Could each record be restated word for word?

──────── Input for this task ────────

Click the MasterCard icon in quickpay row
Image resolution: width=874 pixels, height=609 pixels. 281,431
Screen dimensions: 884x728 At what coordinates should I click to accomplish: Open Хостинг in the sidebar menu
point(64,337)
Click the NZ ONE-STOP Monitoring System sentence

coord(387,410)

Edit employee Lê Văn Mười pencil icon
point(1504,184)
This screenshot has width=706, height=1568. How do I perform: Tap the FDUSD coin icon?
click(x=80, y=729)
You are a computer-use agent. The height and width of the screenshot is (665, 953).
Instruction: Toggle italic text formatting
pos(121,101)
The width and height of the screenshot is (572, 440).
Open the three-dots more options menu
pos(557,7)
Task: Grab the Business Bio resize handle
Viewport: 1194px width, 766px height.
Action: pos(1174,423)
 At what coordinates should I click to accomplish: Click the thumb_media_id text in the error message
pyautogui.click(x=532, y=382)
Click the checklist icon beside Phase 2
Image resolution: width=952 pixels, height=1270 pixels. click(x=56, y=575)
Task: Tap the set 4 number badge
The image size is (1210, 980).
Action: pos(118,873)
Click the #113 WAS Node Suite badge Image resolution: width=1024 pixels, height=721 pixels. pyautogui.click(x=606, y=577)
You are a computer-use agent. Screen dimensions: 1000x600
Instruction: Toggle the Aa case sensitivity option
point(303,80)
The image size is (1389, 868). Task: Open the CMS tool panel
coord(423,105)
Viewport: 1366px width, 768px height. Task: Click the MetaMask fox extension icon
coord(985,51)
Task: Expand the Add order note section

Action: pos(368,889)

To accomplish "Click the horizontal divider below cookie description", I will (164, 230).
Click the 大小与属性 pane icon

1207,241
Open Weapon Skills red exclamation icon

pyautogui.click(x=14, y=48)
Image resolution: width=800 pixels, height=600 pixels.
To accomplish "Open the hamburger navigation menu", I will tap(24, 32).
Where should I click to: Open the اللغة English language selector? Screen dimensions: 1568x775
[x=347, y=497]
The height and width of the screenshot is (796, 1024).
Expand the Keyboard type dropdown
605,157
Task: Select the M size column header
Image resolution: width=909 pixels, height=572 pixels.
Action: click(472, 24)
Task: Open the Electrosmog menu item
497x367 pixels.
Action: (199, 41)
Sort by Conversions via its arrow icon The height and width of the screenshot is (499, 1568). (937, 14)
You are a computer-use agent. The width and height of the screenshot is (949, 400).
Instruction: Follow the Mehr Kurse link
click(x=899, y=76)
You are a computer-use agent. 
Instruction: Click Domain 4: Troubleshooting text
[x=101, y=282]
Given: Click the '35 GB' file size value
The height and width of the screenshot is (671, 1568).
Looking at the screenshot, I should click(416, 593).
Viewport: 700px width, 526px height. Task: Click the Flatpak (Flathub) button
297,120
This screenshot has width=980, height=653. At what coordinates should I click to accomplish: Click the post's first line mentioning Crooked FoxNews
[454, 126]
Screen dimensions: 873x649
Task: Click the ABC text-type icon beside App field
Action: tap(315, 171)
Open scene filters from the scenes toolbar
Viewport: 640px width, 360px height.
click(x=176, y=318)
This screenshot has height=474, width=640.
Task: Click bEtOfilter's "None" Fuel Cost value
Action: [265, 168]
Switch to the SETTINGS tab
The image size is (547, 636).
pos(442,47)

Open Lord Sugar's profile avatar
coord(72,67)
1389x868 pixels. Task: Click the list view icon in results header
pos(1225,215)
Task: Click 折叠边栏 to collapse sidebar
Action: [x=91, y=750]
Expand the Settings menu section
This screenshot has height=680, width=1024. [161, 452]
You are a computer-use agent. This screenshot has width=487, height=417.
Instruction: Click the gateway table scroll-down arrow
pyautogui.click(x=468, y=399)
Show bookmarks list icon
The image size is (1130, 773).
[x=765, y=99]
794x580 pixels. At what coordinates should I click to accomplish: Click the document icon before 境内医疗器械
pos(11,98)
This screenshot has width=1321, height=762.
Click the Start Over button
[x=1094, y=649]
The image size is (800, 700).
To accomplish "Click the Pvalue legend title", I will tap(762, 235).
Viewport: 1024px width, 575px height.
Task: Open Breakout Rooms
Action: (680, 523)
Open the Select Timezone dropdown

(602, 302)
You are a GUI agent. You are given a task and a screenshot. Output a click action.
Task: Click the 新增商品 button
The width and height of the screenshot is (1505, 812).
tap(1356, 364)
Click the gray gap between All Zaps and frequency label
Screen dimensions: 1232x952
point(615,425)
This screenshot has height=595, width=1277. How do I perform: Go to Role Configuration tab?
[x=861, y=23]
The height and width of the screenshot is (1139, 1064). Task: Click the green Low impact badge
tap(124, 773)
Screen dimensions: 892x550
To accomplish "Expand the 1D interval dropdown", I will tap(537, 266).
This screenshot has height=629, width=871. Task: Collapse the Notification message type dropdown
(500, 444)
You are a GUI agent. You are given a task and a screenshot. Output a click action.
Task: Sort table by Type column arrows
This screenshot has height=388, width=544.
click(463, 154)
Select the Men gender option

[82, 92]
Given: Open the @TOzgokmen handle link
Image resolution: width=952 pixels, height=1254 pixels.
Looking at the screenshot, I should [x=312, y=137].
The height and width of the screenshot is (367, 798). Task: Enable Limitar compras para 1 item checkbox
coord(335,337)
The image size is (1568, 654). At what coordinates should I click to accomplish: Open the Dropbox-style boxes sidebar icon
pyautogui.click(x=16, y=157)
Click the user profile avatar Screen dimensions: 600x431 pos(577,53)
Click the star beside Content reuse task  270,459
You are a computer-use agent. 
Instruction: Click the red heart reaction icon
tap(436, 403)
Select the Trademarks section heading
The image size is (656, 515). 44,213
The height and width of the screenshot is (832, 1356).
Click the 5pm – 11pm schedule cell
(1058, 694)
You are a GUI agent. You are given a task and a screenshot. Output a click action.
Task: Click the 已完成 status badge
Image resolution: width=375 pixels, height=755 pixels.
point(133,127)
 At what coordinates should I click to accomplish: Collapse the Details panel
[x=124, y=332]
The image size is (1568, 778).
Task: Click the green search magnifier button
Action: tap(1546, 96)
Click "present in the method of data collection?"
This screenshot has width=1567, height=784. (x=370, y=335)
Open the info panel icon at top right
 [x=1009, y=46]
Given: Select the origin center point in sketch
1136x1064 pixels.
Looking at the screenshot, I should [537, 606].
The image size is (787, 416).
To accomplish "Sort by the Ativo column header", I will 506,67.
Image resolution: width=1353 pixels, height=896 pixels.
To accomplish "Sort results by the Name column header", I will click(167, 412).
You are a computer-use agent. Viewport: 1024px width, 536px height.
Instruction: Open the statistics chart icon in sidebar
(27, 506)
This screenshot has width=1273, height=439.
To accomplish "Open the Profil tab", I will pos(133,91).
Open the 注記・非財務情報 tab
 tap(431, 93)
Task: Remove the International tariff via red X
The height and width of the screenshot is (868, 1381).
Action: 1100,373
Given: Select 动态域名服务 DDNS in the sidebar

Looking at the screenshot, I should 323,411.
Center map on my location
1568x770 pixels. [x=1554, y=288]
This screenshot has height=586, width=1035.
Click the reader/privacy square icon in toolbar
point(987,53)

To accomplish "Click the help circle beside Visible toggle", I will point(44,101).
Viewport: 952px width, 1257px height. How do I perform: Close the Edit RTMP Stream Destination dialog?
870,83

────────

* **Your response**:
Click the MasterCard icon in quickpay row
Image resolution: width=874 pixels, height=609 pixels. 281,431
Screen dimensions: 884x728 At what coordinates should I click to accomplish: Open Хостинг in the sidebar menu
point(64,337)
Click the NZ ONE-STOP Monitoring System sentence

coord(387,410)

Edit employee Lê Văn Mười pencil icon
point(1504,184)
This screenshot has width=706, height=1568. How do I perform: Tap the FDUSD coin icon?
click(x=80, y=729)
You are a computer-use agent. The height and width of the screenshot is (665, 953).
Instruction: Toggle italic text formatting
pos(121,101)
The width and height of the screenshot is (572, 440).
Open the three-dots more options menu
pos(557,7)
Task: Grab the Business Bio resize handle
Viewport: 1194px width, 766px height.
Action: pos(1174,423)
 At what coordinates should I click to accomplish: Click the thumb_media_id text in the error message
pyautogui.click(x=532, y=382)
Click the checklist icon beside Phase 2
Image resolution: width=952 pixels, height=1270 pixels. click(x=56, y=575)
Task: Tap the set 4 number badge
The image size is (1210, 980).
Action: pos(118,873)
Click the #113 WAS Node Suite badge Image resolution: width=1024 pixels, height=721 pixels. pyautogui.click(x=606, y=577)
You are a computer-use agent. Screen dimensions: 1000x600
Instruction: Toggle the Aa case sensitivity option
point(303,80)
The image size is (1389, 868). Task: Open the CMS tool panel
coord(423,105)
Viewport: 1366px width, 768px height. Task: Click the MetaMask fox extension icon
coord(985,51)
Task: Expand the Add order note section

Action: pos(368,889)

To accomplish "Click the horizontal divider below cookie description", I will (164, 230).
Click the 大小与属性 pane icon

1207,241
Open Weapon Skills red exclamation icon

pyautogui.click(x=14, y=48)
Image resolution: width=800 pixels, height=600 pixels.
To accomplish "Open the hamburger navigation menu", I will tap(24, 32).
Where should I click to: Open the اللغة English language selector? Screen dimensions: 1568x775
[x=347, y=497]
The height and width of the screenshot is (796, 1024).
Expand the Keyboard type dropdown
605,157
Task: Select the M size column header
Image resolution: width=909 pixels, height=572 pixels.
Action: click(472, 24)
Task: Open the Electrosmog menu item
497x367 pixels.
Action: (199, 41)
Sort by Conversions via its arrow icon The height and width of the screenshot is (499, 1568). (937, 14)
You are a computer-use agent. The width and height of the screenshot is (949, 400).
Instruction: Follow the Mehr Kurse link
click(x=899, y=76)
You are a computer-use agent. 
Instruction: Click Domain 4: Troubleshooting text
[x=101, y=282]
Given: Click the '35 GB' file size value
The height and width of the screenshot is (671, 1568).
Looking at the screenshot, I should click(416, 593).
Viewport: 700px width, 526px height. Task: Click the Flatpak (Flathub) button
297,120
This screenshot has width=980, height=653. At what coordinates should I click to accomplish: Click the post's first line mentioning Crooked FoxNews
[454, 126]
Screen dimensions: 873x649
Task: Click the ABC text-type icon beside App field
Action: tap(315, 171)
Open scene filters from the scenes toolbar
Viewport: 640px width, 360px height.
click(x=176, y=318)
This screenshot has height=474, width=640.
Task: Click bEtOfilter's "None" Fuel Cost value
Action: [265, 168]
Switch to the SETTINGS tab
The image size is (547, 636).
pos(442,47)

Open Lord Sugar's profile avatar
coord(72,67)
1389x868 pixels. Task: Click the list view icon in results header
pos(1225,215)
Task: Click 折叠边栏 to collapse sidebar
Action: [x=91, y=750]
Expand the Settings menu section
This screenshot has height=680, width=1024. [161, 452]
You are a computer-use agent. This screenshot has width=487, height=417.
Instruction: Click the gateway table scroll-down arrow
pyautogui.click(x=468, y=399)
Show bookmarks list icon
The image size is (1130, 773).
[x=765, y=99]
794x580 pixels. At what coordinates should I click to accomplish: Click the document icon before 境内医疗器械
pos(11,98)
This screenshot has width=1321, height=762.
Click the Start Over button
[x=1094, y=649]
The image size is (800, 700).
To accomplish "Click the Pvalue legend title", I will tap(762, 235).
Viewport: 1024px width, 575px height.
Task: Open Breakout Rooms
Action: (680, 523)
Open the Select Timezone dropdown

(602, 302)
You are a GUI agent. You are given a task and a screenshot. Output a click action.
Task: Click the 新增商品 button
The width and height of the screenshot is (1505, 812).
tap(1356, 364)
Click the gray gap between All Zaps and frequency label
Screen dimensions: 1232x952
point(615,425)
This screenshot has height=595, width=1277. How do I perform: Go to Role Configuration tab?
[x=861, y=23]
The height and width of the screenshot is (1139, 1064). Task: Click the green Low impact badge
tap(124, 773)
Screen dimensions: 892x550
To accomplish "Expand the 1D interval dropdown", I will tap(537, 266).
This screenshot has height=629, width=871. Task: Collapse the Notification message type dropdown
(500, 444)
You are a GUI agent. You are given a task and a screenshot. Output a click action.
Task: Sort table by Type column arrows
This screenshot has height=388, width=544.
click(463, 154)
Select the Men gender option

[82, 92]
Given: Open the @TOzgokmen handle link
Image resolution: width=952 pixels, height=1254 pixels.
Looking at the screenshot, I should [x=312, y=137].
The height and width of the screenshot is (367, 798). Task: Enable Limitar compras para 1 item checkbox
coord(335,337)
The image size is (1568, 654). At what coordinates should I click to accomplish: Open the Dropbox-style boxes sidebar icon
pyautogui.click(x=16, y=157)
Click the user profile avatar Screen dimensions: 600x431 pos(577,53)
Click the star beside Content reuse task  270,459
You are a computer-use agent. 
Instruction: Click the red heart reaction icon
tap(436, 403)
Select the Trademarks section heading
The image size is (656, 515). 44,213
The height and width of the screenshot is (832, 1356).
Click the 5pm – 11pm schedule cell
(1058, 694)
You are a GUI agent. You are given a task and a screenshot. Output a click action.
Task: Click the 已完成 status badge
Image resolution: width=375 pixels, height=755 pixels.
point(133,127)
 At what coordinates should I click to accomplish: Collapse the Details panel
[x=124, y=332]
The image size is (1568, 778).
Task: Click the green search magnifier button
Action: tap(1546, 96)
Click "present in the method of data collection?"
This screenshot has width=1567, height=784. (x=370, y=335)
Open the info panel icon at top right
 [x=1009, y=46]
Given: Select the origin center point in sketch
1136x1064 pixels.
Looking at the screenshot, I should [537, 606].
The image size is (787, 416).
To accomplish "Sort by the Ativo column header", I will 506,67.
Image resolution: width=1353 pixels, height=896 pixels.
To accomplish "Sort results by the Name column header", I will click(167, 412).
You are a computer-use agent. Viewport: 1024px width, 536px height.
Instruction: Open the statistics chart icon in sidebar
(27, 506)
This screenshot has width=1273, height=439.
To accomplish "Open the Profil tab", I will pos(133,91).
Open the 注記・非財務情報 tab
 tap(431, 93)
Task: Remove the International tariff via red X
The height and width of the screenshot is (868, 1381).
Action: 1100,373
Given: Select 动态域名服务 DDNS in the sidebar

Looking at the screenshot, I should 323,411.
Center map on my location
1568x770 pixels. [x=1554, y=288]
This screenshot has height=586, width=1035.
Click the reader/privacy square icon in toolbar
point(987,53)

To accomplish "Click the help circle beside Visible toggle", I will point(44,101).
Viewport: 952px width, 1257px height. How do I perform: Close the Edit RTMP Stream Destination dialog?
870,83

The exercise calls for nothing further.